A few of the more easily comprehensible changes which it wrought will illustrate its character. There are four divisions—one introductory, the other three treating respectively of the law of persons, the law of things, and the law of property and inheritance. The subject of the civil law, the ego, the object of the civil law, the objective or natural world, the relation between the two, or property—such is, in a word, the method; the equality of all men before the law is its principle; the respect for property and the directness of litigation are its aims. Hereditary nobility and primogeniture were definitely abolished—every child, of either sex, having equal rights of inheritance before the law. The right of testamentary disposition was extended so as to give greater liberty while not interfering with theprinciple of family solidarity. To Jews were given the complete rights of all other citizens, under a series of far-seeing and wise provisions, set forth in special statutes, which destroyed many of their antiquated customs, and all the shifts by which they had hitherto avoided many civil obligations and still evaded the performance of duties which weighed heavily on others. Every religious confession was recognized, and all were alike supported by the state; but the members of all were obliged to submit to official registration, and to consent to the rite of civil marriage. While, on the one hand, the necessity of divorce under certain conditions was recognized and provisions were made for it; on the other, a series of stringent and even barbarous regulations knitted the family more closely together than ever before, or elsewhere in the world, and made it a social rock against which political storms beat in vain to shake the established order. Napoleon's iron will alone realized the notions of regenerating feudal society which philosophers had formed and agitators had sought in vain to establish.

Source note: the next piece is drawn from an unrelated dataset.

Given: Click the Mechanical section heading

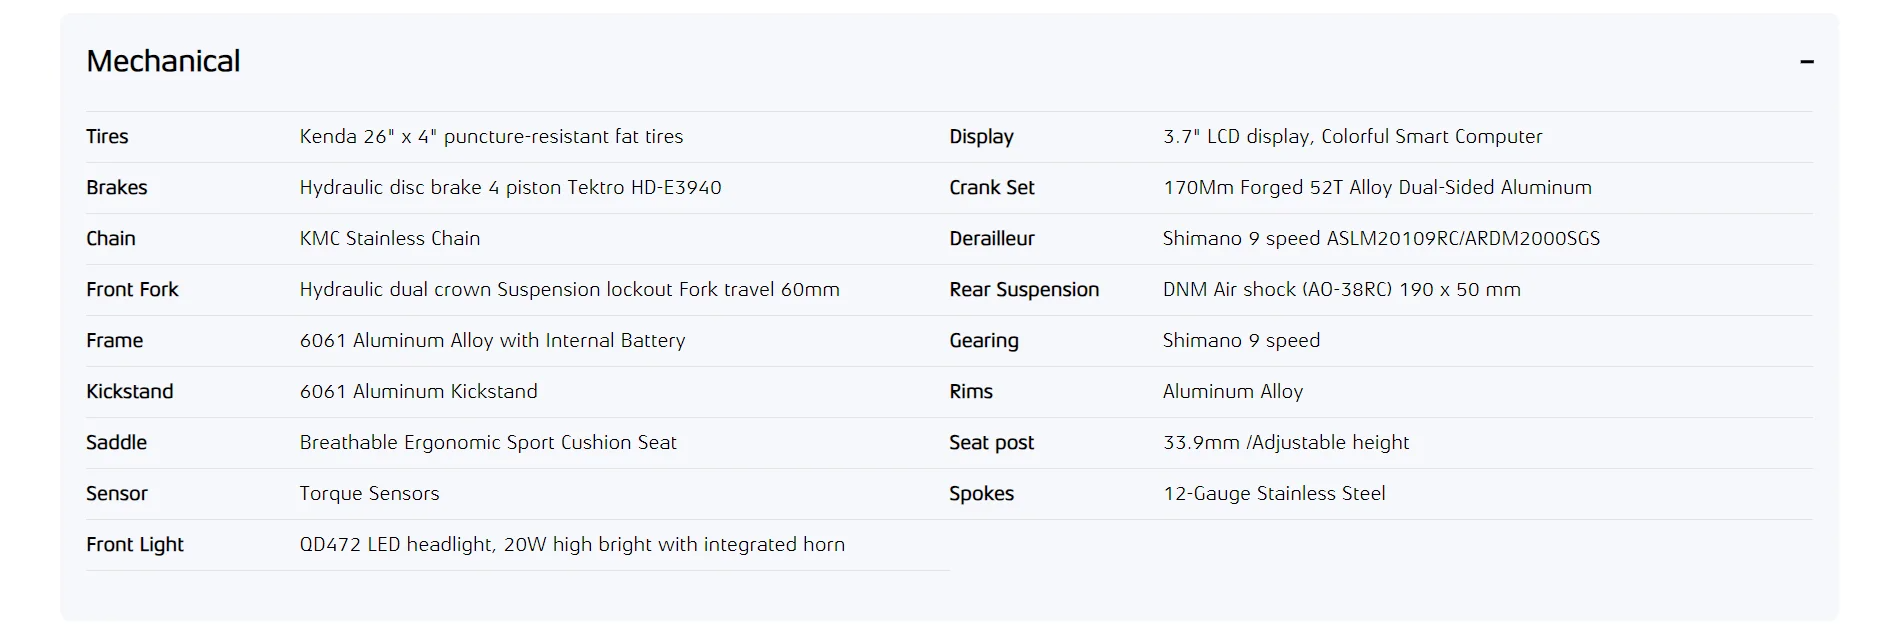Looking at the screenshot, I should (x=163, y=61).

The evils of both absolute royalty and feudalism were thus removed from a vast population in western Europe which had groaned under their burdens long after they had ceased to have any meaning or historical vitality; and besides, the process of assimilation in life and thought was measurably assisted by the adoption of identical laws among millions of men differing in blood and language. The good work was further promoted by a series of complementary codes of criminal procedure and of commerce which are as potent and beneficent to-day as when they were enacted. It is useless in this connection to compare the respective merits of corresponding institutions among the Latin and Teutonic state systems of Europe, or to enter onthe long and bitter controversy waged between French and English publicists. The essential thing is a comparison between what Napoleon found and what he left among the same peoples, and this proclaims him one of the great social reformers of the world.
In no respect was the work of the Revolution more complete than in regard to education. Royal France had a pompous list of academies, scientific and special schools, universities, colleges, and common schools. Their arrangements were haphazard, their origin and management for the most part were ecclesiastical, and their patronage was strictly ordered by social rank. Primary education, being dependent altogether on the parishes, was in the main contemptible. There were many great scholars and teachers, and a few choice institutions; but the dependence of all on either the royal favor or on the Roman hierarchy, or on both, rendered the measure of their efficiency proportionate to the interest taken in them by crown and church. There was consequently no general system efficacious either in all its parts or even in all branches of one division.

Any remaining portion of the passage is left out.